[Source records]
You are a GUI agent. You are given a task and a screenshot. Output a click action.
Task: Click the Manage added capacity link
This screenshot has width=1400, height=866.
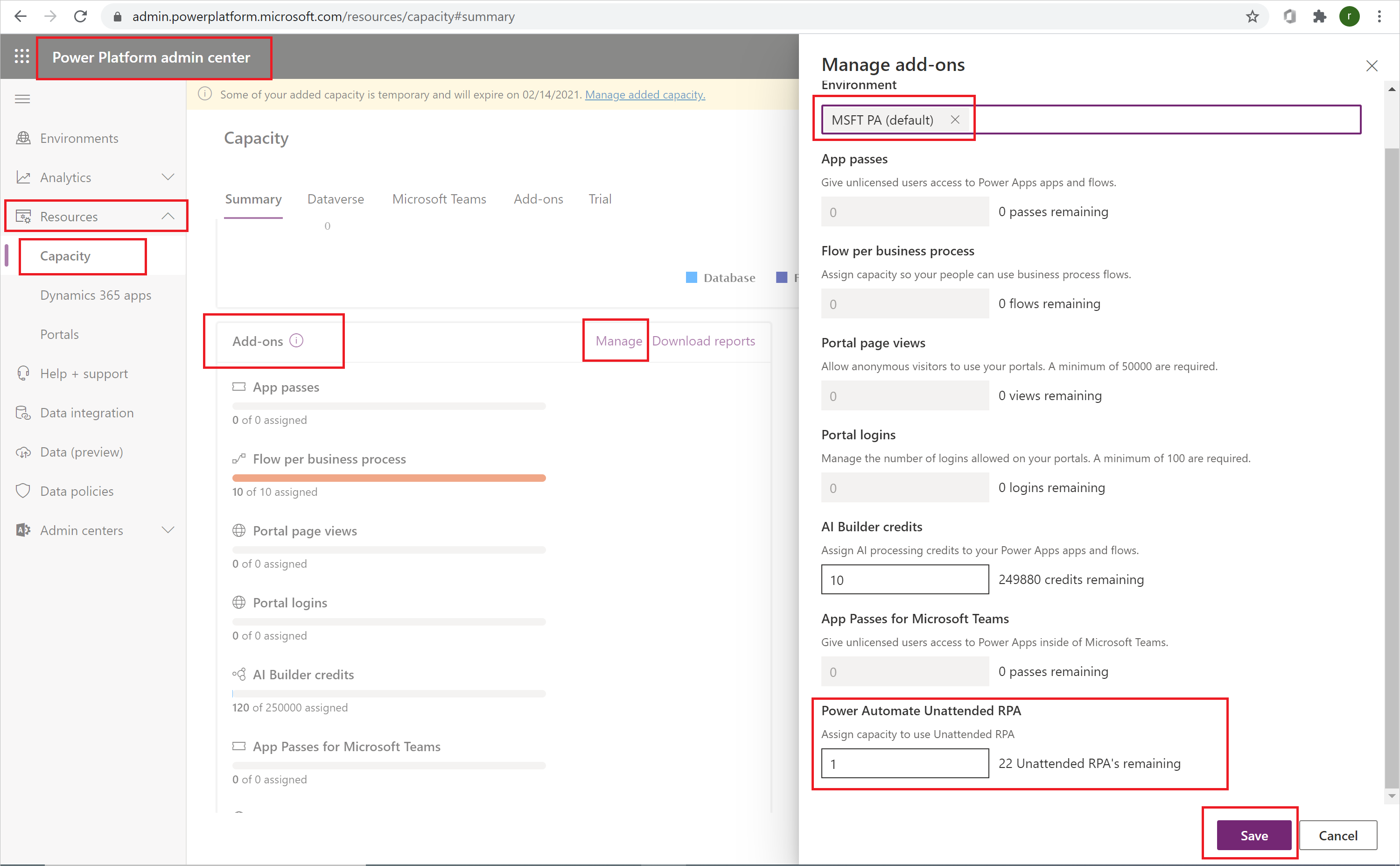645,94
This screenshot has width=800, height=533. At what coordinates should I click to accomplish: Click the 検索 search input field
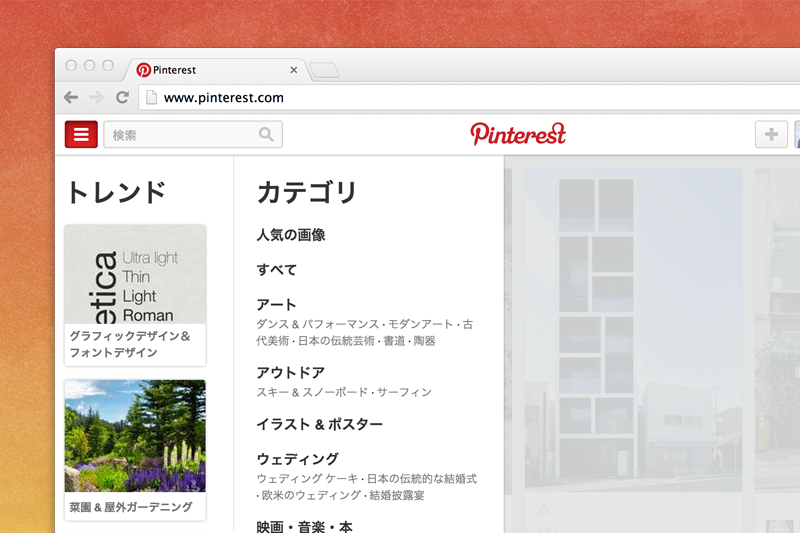click(180, 134)
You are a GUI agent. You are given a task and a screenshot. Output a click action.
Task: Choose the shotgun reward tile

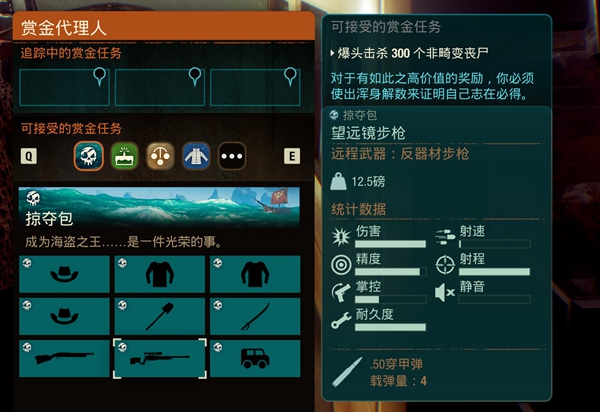tap(64, 358)
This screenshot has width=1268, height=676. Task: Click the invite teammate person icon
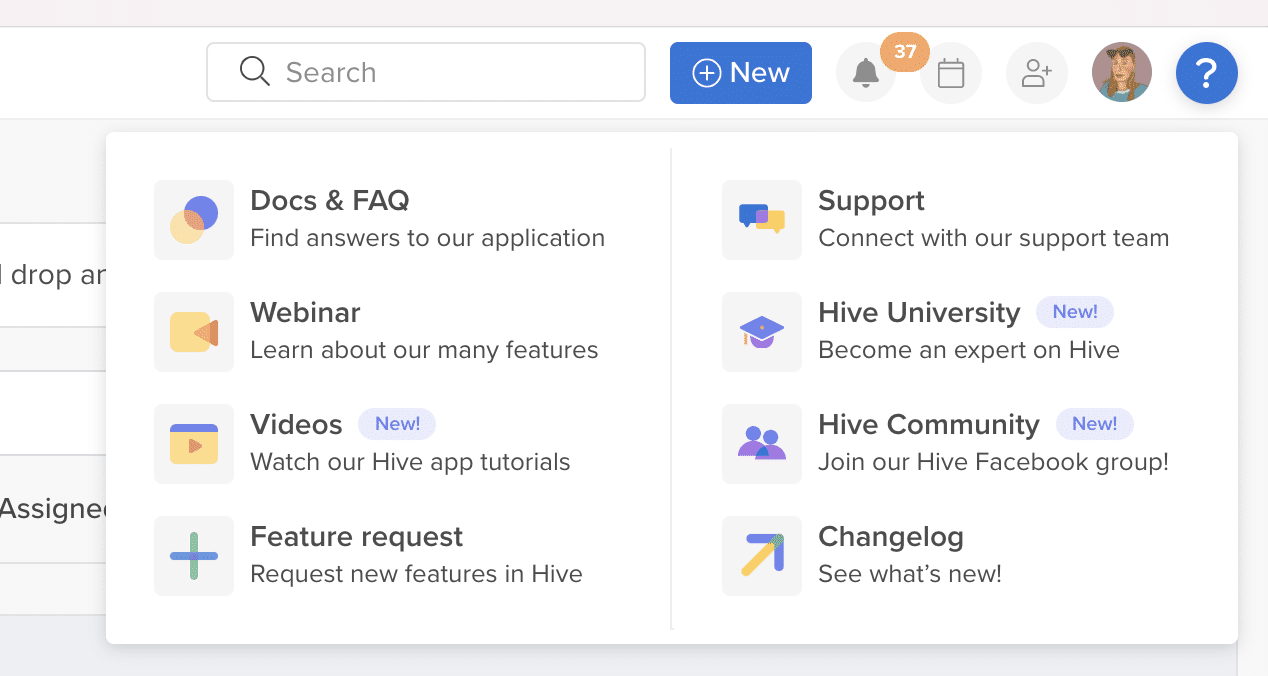(x=1036, y=72)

**The problem:** Copy every line of the material above word for word, leaving out the pictures.

**Written answer:**
You are a GUI agent. You are given a task and a screenshot. Output a click action.
Task: Click the Manage added capacity link
This screenshot has width=1400, height=866.
645,94
This screenshot has width=800, height=533. At what coordinates should I click to accomplish: Click the 検索 search input field
click(180, 134)
You are a GUI agent. You are given a task and a screenshot. Output a click action.
Task: Choose the shotgun reward tile

tap(64, 358)
This screenshot has width=1268, height=676. Task: Click the invite teammate person icon
(x=1036, y=72)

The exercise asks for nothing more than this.